There is no binary state between 000 and 001 to associate with 0.5 lsb, and the digital output signal can only be integral value of lsb.

Correct. As per your picture, the step size is Vref/8. For instance digital output 010 is for analog input values of 1.5 to 2.5 LSB. That range is 1.0LSB wide.

The range of analog values that map to 000 is from 0V to Vref/16, and that's only 0.5 LSB wide.

The threshold to flip from 000 to 001 is at Vin = 0.5 LSB, so Vref/16.

But the next threshold is at Vref/16+Vref/8

The quote then goes on to say that asymmetry refers to a difference between the range at the very bottom (at 0.5LSB) vs the range at the very top top. More on that in a moment.

Technically you could set the first threshold at 0, and not 0.5LSB, but this has 2 problems.

Since in practice, there is no perfect 0V input (there is always some noise a minor offset etc..), this makes little sense. Even the smallest amount of input voltage would map to 001, which means you'd practically never have the bottom value, and in effect you have lost one LSB of resolution (the digital "000" practically never occurs, and the practical span is only from "001" to "111"). Although you could argue that this is fundamentally a poor design decision, ultimately it is only a very small loss.

Secondly, if you have a signed ADC (accepting and mapping negative input voltage to negative digital values), and you have a threshold at 0, then for instance an input of +1/10 LSB would map to digital 0 (0000), but -1/10 LSB would map to digital -1 (1111), and this introduces an undesired bias of 0.5 LSB on the digital side: a signal that fluctuates but has no bias on the analog side will appear to have a bias on the digital side.

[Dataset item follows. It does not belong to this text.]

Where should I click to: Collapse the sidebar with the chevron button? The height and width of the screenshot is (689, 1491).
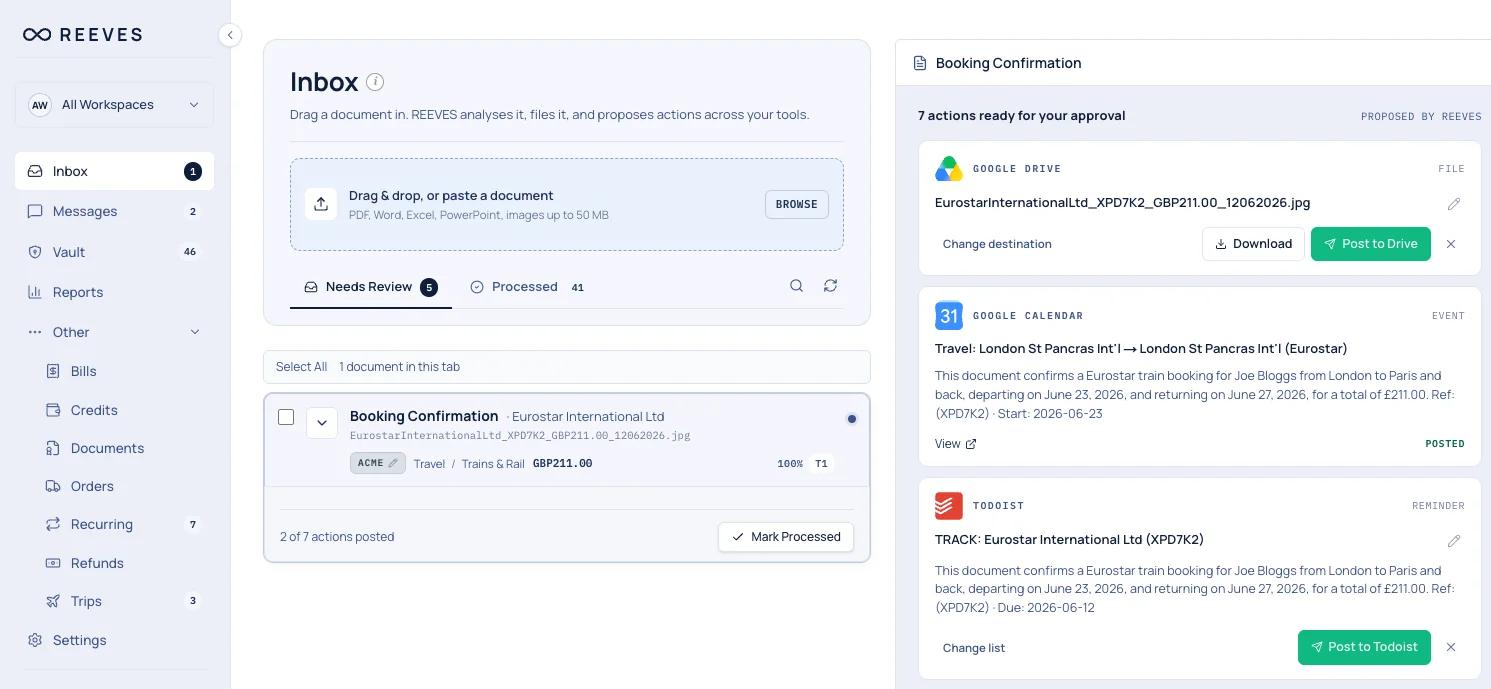[x=230, y=35]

Now more on the asymmetry: in my designs I am more concerned with the asymmetry around 0V, rather than the asymmetry between the step size around Vmax vs the step size around V=0. I would prefer negative values to be mapped symmetrically to positive values: you should be able to negate the input signal and get the exact same digital signal, but then negated.

That being said, in all higher resolution signal processing, and high resolution ADC (10 to 15 bits) that bias is really not something anyone worries about: there are plenty of sources for bias along the analog signal path leading to the ADC and they have to be digitally dealt with anyway, if not AC decoupled at the ADCs input.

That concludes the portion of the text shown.